** About this task **
Say how many lines in the records hold the word "computer", and give nothing but that number.
───── Available records
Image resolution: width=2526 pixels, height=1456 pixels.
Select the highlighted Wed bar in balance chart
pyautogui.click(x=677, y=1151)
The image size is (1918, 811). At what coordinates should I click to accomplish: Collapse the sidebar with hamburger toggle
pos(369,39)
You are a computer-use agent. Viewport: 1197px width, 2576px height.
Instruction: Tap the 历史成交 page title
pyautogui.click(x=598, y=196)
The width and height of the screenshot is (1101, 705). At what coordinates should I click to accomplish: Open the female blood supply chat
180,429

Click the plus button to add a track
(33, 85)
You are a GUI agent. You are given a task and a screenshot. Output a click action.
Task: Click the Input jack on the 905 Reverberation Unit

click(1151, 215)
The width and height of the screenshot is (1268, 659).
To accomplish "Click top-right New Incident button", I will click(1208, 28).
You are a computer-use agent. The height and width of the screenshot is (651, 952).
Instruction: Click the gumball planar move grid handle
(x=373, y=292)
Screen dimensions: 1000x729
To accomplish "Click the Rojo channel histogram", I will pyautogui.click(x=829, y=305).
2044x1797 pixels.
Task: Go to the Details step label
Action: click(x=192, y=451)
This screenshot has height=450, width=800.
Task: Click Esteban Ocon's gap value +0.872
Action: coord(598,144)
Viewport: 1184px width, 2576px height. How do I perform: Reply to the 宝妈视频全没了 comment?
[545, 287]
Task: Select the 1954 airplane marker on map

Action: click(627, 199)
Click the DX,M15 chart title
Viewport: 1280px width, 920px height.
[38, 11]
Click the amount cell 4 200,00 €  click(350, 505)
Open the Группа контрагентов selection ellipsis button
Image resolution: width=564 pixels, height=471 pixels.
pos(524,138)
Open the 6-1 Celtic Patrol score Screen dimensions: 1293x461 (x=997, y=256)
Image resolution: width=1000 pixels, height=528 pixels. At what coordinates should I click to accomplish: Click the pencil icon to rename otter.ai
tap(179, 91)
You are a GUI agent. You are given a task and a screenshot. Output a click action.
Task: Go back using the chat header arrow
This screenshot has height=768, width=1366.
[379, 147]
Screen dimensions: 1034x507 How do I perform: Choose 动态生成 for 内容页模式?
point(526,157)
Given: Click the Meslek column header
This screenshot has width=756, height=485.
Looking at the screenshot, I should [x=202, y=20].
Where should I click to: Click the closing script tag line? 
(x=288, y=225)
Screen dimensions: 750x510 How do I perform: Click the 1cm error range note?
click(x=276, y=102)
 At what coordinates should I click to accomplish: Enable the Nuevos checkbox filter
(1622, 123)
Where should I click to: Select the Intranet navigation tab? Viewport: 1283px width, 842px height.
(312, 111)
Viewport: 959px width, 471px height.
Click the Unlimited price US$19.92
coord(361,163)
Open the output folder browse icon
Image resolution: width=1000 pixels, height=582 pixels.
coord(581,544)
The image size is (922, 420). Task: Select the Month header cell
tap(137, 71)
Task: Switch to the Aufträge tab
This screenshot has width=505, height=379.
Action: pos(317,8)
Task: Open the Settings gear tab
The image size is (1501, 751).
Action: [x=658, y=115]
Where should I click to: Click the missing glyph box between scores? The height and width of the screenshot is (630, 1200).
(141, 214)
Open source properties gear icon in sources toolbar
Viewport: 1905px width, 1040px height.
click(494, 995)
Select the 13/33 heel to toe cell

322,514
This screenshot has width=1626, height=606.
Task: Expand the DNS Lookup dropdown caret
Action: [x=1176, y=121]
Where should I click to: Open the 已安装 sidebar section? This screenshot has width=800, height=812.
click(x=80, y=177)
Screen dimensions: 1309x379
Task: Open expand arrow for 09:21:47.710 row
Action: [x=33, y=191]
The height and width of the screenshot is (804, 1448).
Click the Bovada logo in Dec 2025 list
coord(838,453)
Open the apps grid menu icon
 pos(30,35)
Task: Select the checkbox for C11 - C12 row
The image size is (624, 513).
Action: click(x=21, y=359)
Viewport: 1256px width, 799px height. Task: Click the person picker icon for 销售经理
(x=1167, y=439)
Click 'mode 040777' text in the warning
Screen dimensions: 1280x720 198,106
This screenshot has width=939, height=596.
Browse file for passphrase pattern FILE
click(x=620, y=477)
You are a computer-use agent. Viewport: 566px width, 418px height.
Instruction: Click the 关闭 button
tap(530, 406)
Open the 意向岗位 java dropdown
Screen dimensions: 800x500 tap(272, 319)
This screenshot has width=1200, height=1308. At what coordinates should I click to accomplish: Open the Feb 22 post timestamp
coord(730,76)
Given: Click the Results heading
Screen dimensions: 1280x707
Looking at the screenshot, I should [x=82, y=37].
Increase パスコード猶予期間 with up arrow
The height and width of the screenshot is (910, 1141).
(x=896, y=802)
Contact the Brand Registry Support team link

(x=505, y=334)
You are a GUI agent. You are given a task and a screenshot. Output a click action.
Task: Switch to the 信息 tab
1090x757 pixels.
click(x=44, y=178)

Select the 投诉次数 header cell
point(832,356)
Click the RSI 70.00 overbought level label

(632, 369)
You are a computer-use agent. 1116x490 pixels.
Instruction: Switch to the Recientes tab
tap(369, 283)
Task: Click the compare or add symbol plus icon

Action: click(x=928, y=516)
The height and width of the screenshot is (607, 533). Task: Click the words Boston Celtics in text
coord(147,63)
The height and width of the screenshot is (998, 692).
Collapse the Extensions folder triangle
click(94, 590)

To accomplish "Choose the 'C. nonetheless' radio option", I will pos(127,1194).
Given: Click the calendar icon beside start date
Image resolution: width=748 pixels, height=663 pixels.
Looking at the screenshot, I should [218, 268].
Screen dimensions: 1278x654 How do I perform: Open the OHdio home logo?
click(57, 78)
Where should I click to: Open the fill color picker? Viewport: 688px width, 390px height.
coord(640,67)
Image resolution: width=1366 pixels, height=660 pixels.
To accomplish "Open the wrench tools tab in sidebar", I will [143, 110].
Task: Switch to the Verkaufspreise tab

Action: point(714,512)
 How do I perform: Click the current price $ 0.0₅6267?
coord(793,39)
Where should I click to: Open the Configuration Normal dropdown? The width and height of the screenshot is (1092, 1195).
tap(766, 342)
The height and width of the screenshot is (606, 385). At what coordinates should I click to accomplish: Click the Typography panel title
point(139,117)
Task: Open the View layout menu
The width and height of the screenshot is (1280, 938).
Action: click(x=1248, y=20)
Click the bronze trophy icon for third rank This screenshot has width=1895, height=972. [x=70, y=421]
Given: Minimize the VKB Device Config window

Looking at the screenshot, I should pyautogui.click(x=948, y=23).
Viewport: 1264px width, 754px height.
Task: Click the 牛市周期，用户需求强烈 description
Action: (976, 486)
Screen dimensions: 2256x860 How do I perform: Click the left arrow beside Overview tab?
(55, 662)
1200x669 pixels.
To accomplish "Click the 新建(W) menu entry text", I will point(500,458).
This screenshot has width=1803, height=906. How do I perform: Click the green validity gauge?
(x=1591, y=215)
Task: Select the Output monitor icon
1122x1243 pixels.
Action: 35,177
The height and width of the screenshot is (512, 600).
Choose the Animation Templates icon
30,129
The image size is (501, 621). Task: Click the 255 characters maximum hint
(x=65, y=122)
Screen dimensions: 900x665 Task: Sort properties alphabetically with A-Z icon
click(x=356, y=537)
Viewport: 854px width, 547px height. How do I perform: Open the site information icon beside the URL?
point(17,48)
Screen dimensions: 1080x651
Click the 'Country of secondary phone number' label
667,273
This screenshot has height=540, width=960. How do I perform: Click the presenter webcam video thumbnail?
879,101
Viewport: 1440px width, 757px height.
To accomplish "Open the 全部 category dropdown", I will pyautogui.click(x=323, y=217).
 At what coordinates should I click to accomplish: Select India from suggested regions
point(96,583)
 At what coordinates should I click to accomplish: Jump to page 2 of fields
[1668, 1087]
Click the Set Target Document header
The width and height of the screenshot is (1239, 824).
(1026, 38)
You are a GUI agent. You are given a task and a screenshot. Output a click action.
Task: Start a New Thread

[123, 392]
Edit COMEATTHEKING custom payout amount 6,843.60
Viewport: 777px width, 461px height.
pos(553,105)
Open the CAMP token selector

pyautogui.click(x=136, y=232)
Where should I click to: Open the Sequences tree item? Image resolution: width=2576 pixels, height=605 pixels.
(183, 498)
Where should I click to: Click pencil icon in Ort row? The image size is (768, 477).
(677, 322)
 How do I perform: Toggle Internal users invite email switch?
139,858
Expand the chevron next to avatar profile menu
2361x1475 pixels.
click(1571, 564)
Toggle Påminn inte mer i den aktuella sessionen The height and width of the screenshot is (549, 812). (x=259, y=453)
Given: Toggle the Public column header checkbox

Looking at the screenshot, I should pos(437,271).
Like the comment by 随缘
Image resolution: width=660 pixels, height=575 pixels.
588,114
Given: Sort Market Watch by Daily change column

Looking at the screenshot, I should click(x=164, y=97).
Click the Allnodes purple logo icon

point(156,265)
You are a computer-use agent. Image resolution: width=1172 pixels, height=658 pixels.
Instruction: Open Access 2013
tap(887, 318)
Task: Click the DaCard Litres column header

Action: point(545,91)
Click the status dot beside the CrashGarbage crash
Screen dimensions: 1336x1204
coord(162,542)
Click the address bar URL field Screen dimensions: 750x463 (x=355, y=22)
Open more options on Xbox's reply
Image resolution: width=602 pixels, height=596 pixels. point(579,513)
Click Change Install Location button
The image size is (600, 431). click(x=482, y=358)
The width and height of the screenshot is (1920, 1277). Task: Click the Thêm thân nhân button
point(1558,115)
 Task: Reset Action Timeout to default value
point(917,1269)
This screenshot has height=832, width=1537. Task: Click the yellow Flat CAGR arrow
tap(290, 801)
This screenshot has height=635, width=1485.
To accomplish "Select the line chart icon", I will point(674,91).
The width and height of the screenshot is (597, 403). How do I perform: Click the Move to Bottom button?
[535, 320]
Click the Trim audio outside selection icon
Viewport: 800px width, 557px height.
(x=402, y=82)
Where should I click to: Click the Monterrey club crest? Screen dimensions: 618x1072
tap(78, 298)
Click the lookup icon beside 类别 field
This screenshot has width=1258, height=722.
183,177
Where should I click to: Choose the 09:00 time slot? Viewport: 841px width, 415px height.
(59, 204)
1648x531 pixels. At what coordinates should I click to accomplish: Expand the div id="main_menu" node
──────────
** Solved exercise **
5